Despite its name, Kohlendorf (Coal Town) produced no coal. Established in 1826 as a way station for fuel arriving from collieries in the east, the coal had originally been stored in sheds and warehouses along canals formed by water diverted from a tributary of the Rhine. Now the canals lay weed-choked and almost dry. In the summer of 1857 the Royal Westphalian Railway Company, in recognition of the town’s growing importance as a distribution center, voted to lay a line through Kohlendorf.
Hermann carried the three iron tools from the Allard farm over his shoulder. He scanned the shuttered establishments on the sidewalks. He was starting to feel foolish for surrendering all of their food and fire-building kit to the poor widow and her children. His visit to the firehouse had guaranteed they would be taken care of until the woman’s family arrived from Kiel. Now he and Walter would have to do without.
“I don’t feel bad about helping those people the way we did,” Walter said as if reading Hermann’s thoughts. “But it would be nice to have a big meal. Something filling. I almost miss the bacon from the workhouse.”
“God will provide for us.”
Walter did not respond. He shifted the tin pail from one hand to the other.
It occurred to Hermann that the orphan neither prayed, nor invoked God or His saints. He wondered if Walter had even been baptized. Truly, the Lord chooses the unlikeliest of vessels to execute His will and implement His designs.
“I don’t think you should say ‘God’ as much as you do,” Walter remarked. “The way you pronounce the ‘O’ makes it obvious you’re a southerner. And you always cross yourself and pray to Maria and such. People in towns take notice of things like that. They’ll remember you days after you’re gone.”

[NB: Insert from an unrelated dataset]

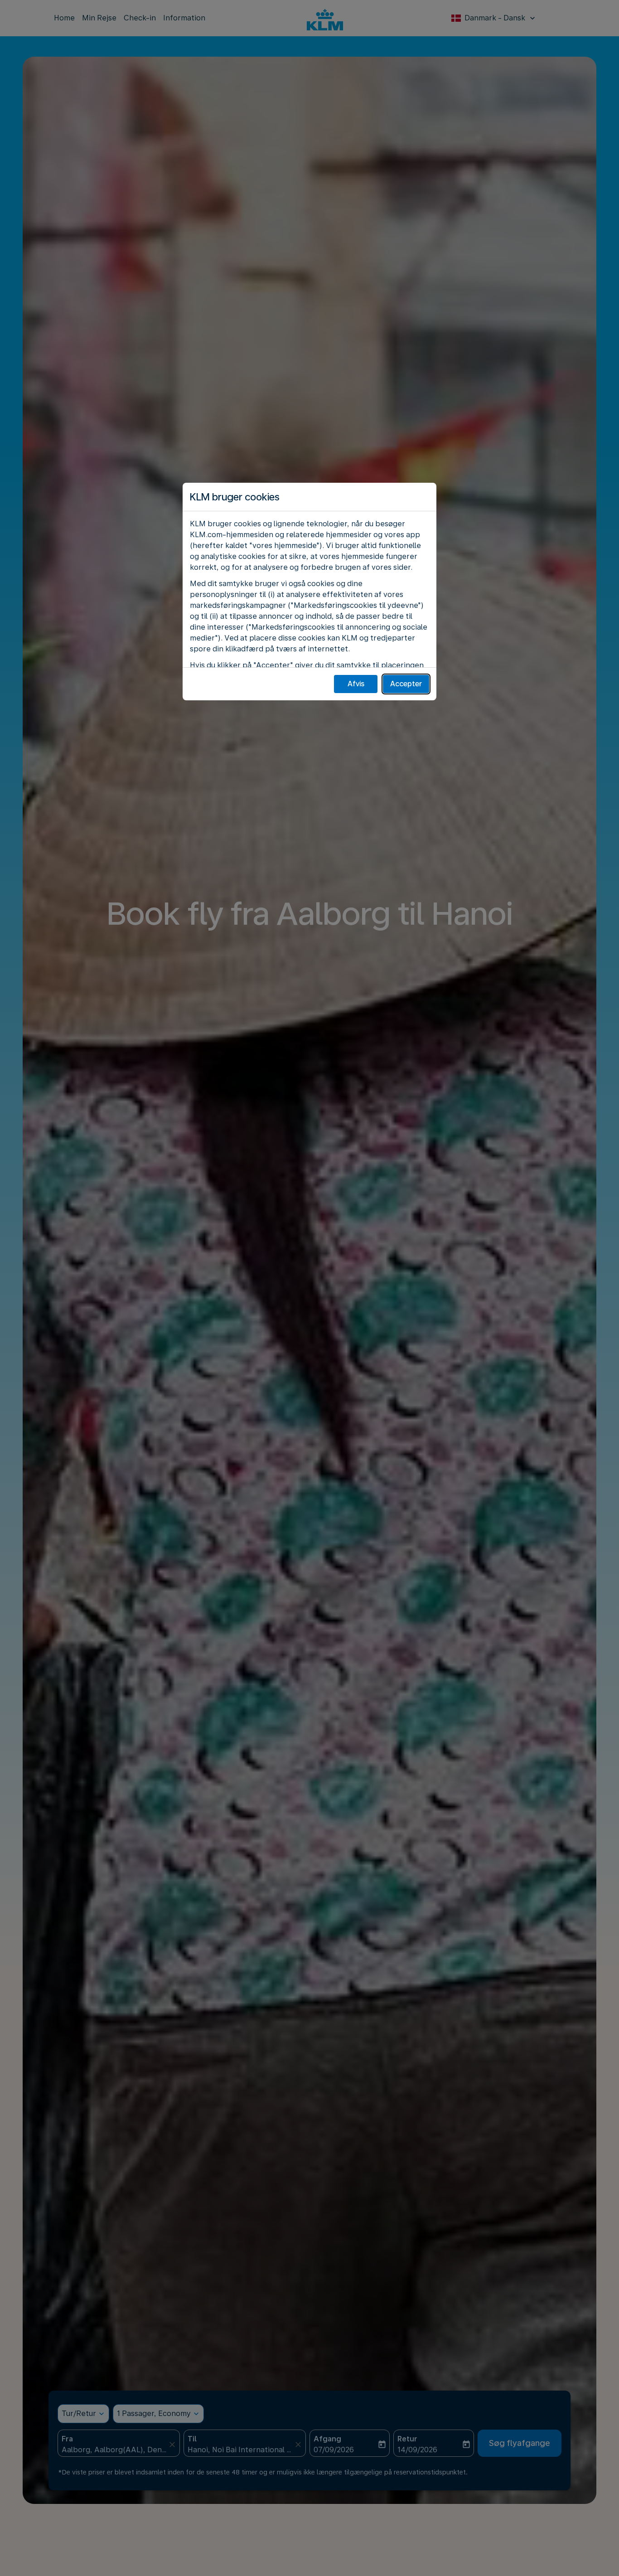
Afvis (356, 683)
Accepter (406, 683)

Hermann looked at the boy, stunned. They had spent much of the past week hiding in the country. But now, among these paved streets and brick buildings, the orphan seemed at home. I wonder if he was born in a metropolis. Cronenberg was large but you could not go anywhere in it without seeing at least two or three people you knew.

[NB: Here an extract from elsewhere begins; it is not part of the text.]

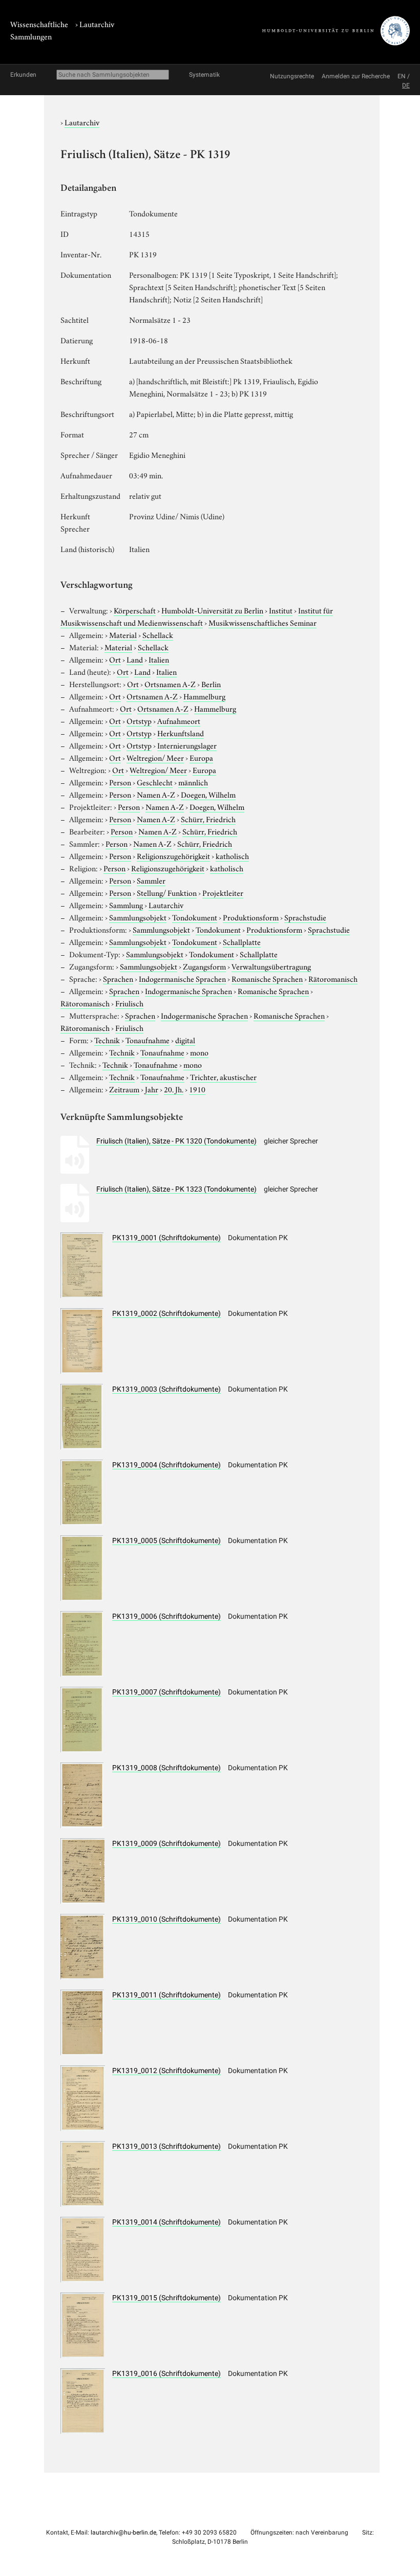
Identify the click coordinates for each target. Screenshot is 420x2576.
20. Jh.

They came to an alley between a gap in the sidewalk. The alley was broad enough for two wagons to enter side by side. A double door on rollers stood open. There was a horse trough outside next to a hitching post. Voices could be heard coming from within.
Hermann glanced at the building’s sidewalk facade. The window shades were drawn low, but a sign swinging from a wrought-iron bar over the door indicated the establishment specialized in horse tack.

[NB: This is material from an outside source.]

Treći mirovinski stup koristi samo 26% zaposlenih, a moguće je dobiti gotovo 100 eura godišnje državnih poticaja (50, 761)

Hermann entered the alley, and Walter followed.
Two elderly men were inside, chatting inconsequentially with each other as they busied themselves amidst a profusion of stirrups, saddles, bridles, harnesses, and bits. It was a combination workshop and showroom. To the left, Hermann saw a few steps leading up to the storefront. The smell of leather and linseed pervaded the air.
The men stopped talking and turned to regard the newcomers. The heavier of the two, who wore round glasses, threw up his hands in mock surprise, dropping the leather straps he was holding and pulling a comical face that made Walter laugh.
The other man grinned. “Please, come in. You’re welcome to have a look. But I’m afraid we can’t sell you anything today, what with it being Sunday.”
“I’m afraid I’m not here to buy,” Hermann confessed. “I was hoping to sell.” He removed the tools and propped them against a thick strut hung with saddles. He went to Walter, who was wearing the rope harness with the sickle. The boy bent his neck and shrugged so Hermann could lift it off his shoulders.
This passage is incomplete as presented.